文章:

Question

偏微分方程里的问题

A uniform string of length πl is fastened at its ends x=0,x=πl.The point x=1/3πl is drawn aside a small distance b ,and the string released from rest at time t=0.Show that,if Tis the tension and ρ the density per unit length of string,the subsequent displacement of the string is ?

Answer 1

u_tt=a^2u_xx,a^2=T/ρ
u(0,t)=u(πl,0)=0
u(x,0)=f(x)=f_1(x)=3bx/(πl),0<x<1/3πl
= f_2(x)=3/2b(πl-x)/(πl),1/3πl<x<πl
u_t(x,0)=0
特征函数法设u(x,t)=∑T(t)sin(nπx/L),n from 1 to n ,L=πl
代入范定方程有
∑[T"(t)+(nπa/L)^2T(t)]sin(nπx/L)=0
得T"(t)+(nπa/L)^2T(t)=0
T(t)=Acos(nπa/L)t+Bsin(nπa/L)t
u(x,t)=∑[Acos(nπa/L)t+Bsin(nπa/L)t]sin(nπx/L)
系数A,B的确定
由u_t(x,0)=0可得B=0
u(x,t)=∑Acos(nπat/L)sin(nπx/L)
由u(x,0)=f(x),得
∑Asin(nπx/L)=f(x)由正交性有
A=2/L∫(0~L)sin(nπx/L)f(x)dx
=2/L∫(0~πL/3)sin(nπx/L)f_1(x)dx+2/L∫(πL/3~πL)sin(nπx/L)f_2(x)dx=A(n)
定解为
u(x,t)=∑A(n)cos(nπat/L)sin(nπx/L),
A(n)积分你分部算一算

待办事项:
A – 文章的回答里，a^2 等于什么？
B – 从文章里含有“u_tt=a^2u_xx,a^2=T/ρ”的地方开始照抄，抄到“u(x,t)=∑Acos(nπat/L)sin(nπx/L)”后停下，一字不改。
作答时只能依据这篇文章。

数据摘录:
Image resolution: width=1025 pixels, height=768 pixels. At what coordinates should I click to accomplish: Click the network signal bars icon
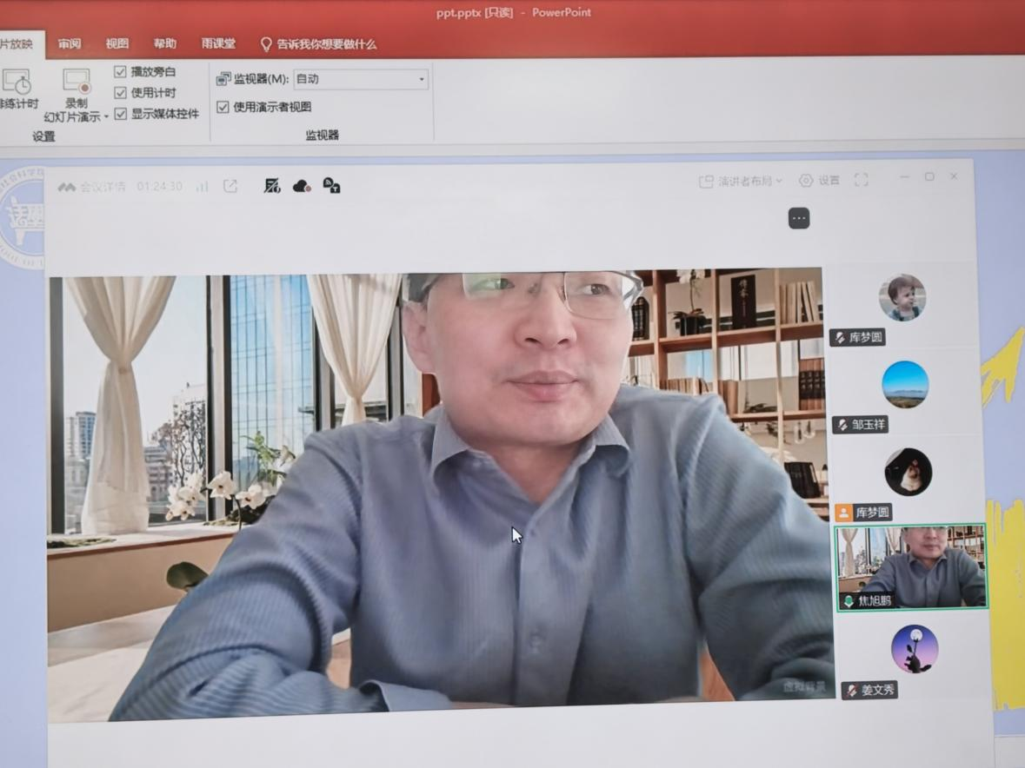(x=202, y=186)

任务答案:
A – a^2=T/ρ

B –
u_tt=a^2u_xx,a^2=T/ρ
u(0,t)=u(πl,0)=0
u(x,0)=f(x)=f_1(x)=3bx/(πl),0<x<1/3πl
= f_2(x)=3/2b(πl-x)/(πl),1/3πl<x<πl
u_t(x,0)=0
特征函数法设u(x,t)=∑T(t)sin(nπx/L),n from 1 to n ,L=πl
代入范定方程有
∑[T"(t)+(nπa/L)^2T(t)]sin(nπx/L)=0
得T"(t)+(nπa/L)^2T(t)=0
T(t)=Acos(nπa/L)t+Bsin(nπa/L)t
u(x,t)=∑[Acos(nπa/L)t+Bsin(nπa/L)t]sin(nπx/L)
系数A,B的确定
由u_t(x,0)=0可得B=0
u(x,t)=∑Acos(nπat/L)sin(nπx/L)